Date: 2005-11-17 10:57 am (UTC)
From: [identity profile] rainermaria.livejournal.com
well, its not avant garde to me, i don't live in the 1960's. ;P momus says he wants to reinvent pop music and abandon traditional song structure, and its such a cliche. most of the time, it ends up sounding pretty boring and pretentious anyway. i guess this is what i really meant when i said avant-garde.

(no subject)

Date: 2005-11-17 11:03 am (UTC)
From: [identity profile] dmlaenker.livejournal.com
Not that it's my place to determine where you get your lyrics, but I think a light teen-romance anime series like "Azumanga Daioh" would suggest the cuteness and formality of the project just as well.

Off the topic a little, sorry

Date: 2005-11-17 12:08 pm (UTC)
From: (Anonymous)
Momus, just wondering what your issues are with 'Point', given that you're gonna be drawing on what you describe as the key influence on that album?

Thanks

Joseph

Re: Off the topic a little, sorry

Date: 2005-11-17 12:39 pm (UTC)
From: [identity profile] imomus.livejournal.com
"Point" is somewhat tidy for my taste... there's a kind of control-freakery in the way things are positioned that I don't hear when I listen to Caetano. Nothing is left to chance in Keigo's work, like his live show, which was all sequenced to the video projection. It's a "feel" thing. I love his concepts and his sensibility, but the "feel" is tight, like he's a graphic designer who uses grids or something.

(no subject)

Date: 2005-11-17 01:28 pm (UTC)
From: [identity profile] henryperri.livejournal.com
I've always found the kitchen sounds of pink floyd's "Alan's Psychedelic Breakfast" to be quite relaxing. Perhaps you could record the songs while Hisae is in the kitchen cooking. Have one mic on you for the vocals and instruments and one mic placed in the kitchen to capture the ambience.

(no subject)

Date: 2005-11-17 01:50 pm (UTC)
From: [identity profile] tassellrealm.livejournal.com
Why don't you do something new instead?

The whole of London has been making music similar to what you describe since the advent of the Minidisc recorder in the late nineties.

The current vogue for radio art, sonic art, Resonance programmes like Framework and Frequenzen are just a logical result of that. Much like hip-hop before it - a further dissolving down of music into its component parts.

Are you aware of Ouspensky's six processes?

■ DATA EXCERPTS
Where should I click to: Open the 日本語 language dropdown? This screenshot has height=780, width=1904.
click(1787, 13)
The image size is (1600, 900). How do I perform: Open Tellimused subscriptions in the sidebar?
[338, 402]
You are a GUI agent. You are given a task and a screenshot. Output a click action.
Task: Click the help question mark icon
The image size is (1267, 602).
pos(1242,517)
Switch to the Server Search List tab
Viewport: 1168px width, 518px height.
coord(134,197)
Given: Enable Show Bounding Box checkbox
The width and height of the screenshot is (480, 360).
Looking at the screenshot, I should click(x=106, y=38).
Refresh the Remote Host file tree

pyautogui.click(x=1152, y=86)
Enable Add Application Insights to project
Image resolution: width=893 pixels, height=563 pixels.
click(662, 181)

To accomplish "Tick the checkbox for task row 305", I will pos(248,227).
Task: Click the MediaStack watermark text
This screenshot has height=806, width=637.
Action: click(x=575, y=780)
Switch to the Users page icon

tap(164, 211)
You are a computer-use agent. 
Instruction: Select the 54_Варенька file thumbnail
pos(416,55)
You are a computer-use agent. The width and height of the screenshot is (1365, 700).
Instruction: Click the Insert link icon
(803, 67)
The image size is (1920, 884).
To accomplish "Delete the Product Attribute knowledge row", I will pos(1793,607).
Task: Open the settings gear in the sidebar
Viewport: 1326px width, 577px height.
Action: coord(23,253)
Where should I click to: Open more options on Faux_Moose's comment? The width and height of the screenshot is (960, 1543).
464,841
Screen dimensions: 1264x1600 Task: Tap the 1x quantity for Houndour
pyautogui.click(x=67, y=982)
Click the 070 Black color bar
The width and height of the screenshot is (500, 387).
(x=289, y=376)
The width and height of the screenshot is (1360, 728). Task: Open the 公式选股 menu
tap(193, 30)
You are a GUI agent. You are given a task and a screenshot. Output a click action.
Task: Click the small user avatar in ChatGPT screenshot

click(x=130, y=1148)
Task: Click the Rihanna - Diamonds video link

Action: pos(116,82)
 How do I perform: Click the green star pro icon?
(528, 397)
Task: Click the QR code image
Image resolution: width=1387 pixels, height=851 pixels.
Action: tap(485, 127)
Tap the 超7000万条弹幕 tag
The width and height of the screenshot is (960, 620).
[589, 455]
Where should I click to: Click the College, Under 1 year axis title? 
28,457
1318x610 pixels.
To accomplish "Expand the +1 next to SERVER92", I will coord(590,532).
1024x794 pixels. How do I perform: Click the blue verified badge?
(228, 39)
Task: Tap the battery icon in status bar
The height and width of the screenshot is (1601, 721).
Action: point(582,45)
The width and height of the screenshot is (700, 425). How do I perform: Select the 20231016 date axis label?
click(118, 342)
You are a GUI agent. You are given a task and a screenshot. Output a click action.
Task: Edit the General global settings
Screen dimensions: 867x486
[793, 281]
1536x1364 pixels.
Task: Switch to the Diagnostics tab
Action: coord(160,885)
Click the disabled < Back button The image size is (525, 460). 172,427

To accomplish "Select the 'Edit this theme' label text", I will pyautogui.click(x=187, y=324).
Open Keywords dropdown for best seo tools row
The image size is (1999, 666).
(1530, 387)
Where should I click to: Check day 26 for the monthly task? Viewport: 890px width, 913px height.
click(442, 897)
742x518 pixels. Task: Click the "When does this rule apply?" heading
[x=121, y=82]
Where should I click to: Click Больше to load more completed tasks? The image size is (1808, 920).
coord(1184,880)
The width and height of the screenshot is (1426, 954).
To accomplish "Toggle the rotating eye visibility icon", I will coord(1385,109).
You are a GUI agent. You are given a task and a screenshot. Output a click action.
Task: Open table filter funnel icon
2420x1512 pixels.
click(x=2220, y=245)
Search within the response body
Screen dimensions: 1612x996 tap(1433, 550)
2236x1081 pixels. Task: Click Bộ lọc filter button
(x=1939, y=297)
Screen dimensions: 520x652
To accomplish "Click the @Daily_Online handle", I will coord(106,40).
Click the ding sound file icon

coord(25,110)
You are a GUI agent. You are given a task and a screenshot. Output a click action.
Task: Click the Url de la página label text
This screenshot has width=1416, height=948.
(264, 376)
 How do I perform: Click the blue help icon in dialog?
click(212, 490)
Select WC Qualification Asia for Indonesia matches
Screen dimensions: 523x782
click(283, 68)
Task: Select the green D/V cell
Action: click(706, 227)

■ TASKS AND EXERCISES
[1] According to the Momus comment thread, how was Keigo's live show run?
[2] Pick up the Momus comment thread right after its final line and keep it going.
The entries were taken from a different source than the comment thread.

■ RESULTS IN ORDER
[1] It was all sequenced to the video projection.

[2]
"The Process 3-1-2

The process 3-1-2 means the triad in which the third force comes first, followed by first force, resulting in second force. In Rodney Collin's useful terminology, it is described as the sequence form-life-matter: Form, applied to life, reduces it to matter. In its negative aspect, this is sometimes called the process of crime, or the process of corruption. An example is the work of a virus. The virus represents form, or the third force, and it acts on life, the first force, reducing it to matter, the second force. Third force always stands between second and first force in its "density of vibrations", or intelligence. The virus is not alive, but hijacks the living, leaving dead matter in its wake.

Another example of the negative side of this process 3-1-2 is formatory thinking. Formatory thinking occurs when a pre-existing thought-form is applied to thought, essentially destroying the living process of thinking by forcing it to fit into the pre-existing form, which results in some lifeless result, for example, a slogan. In technical language, formatory thought occurs when the mechanical part of the intellectual centre overrides the work of the intellectual part of the intellectual centre. This is wrong work of centers, in this case, parts of centres"

(no subject)

Date: 2005-11-17 02:27 pm (UTC)
From: (Anonymous)
All you have to do is self-wank until you believe your own hype.

(no subject)

Date: 2005-11-17 03:02 pm (UTC)
From: (Anonymous)
Momus, don't you think there's any danger in over-thinking things, weighing down your work with so much theoretical baggage and aesthetic reference points before you've even begun working on it? I don't want to transcendentalise 'instinct' or 'inspiration'. But it seems to me that the best ideas often come out of the process of work itself and there's a danger of draining the life out of something by too tightly prescribing theoretical parameters beforehand.

(no subject)

Date: 2005-11-17 03:32 pm (UTC)
From: [identity profile] bklyndispatch.livejournal.com
I am really intrigued by the ideas you're exploring here. any chance of rough versions being put up here on click opera?

(no subject)

Date: 2005-11-17 03:47 pm (UTC)
From: [identity profile] jes5199.livejournal.com
i can't tell if you're serious or joking

Cute

Date: 2005-11-17 04:44 pm (UTC)
From: (Anonymous)
You may be interested in this: james kochalka, a comics artist has a Cute Manifesto and a little thesis called Craft is the enemy. Its very simple in essence, but I think it echoes what you´re saying.

http://www.indyworld.com/kochalka/manifesto.html
http://www.pennydreadfull.net/thesisenemy.html
Abraço
Odyr

(no subject)

Date: 2005-11-17 05:38 pm (UTC)
From: (Anonymous)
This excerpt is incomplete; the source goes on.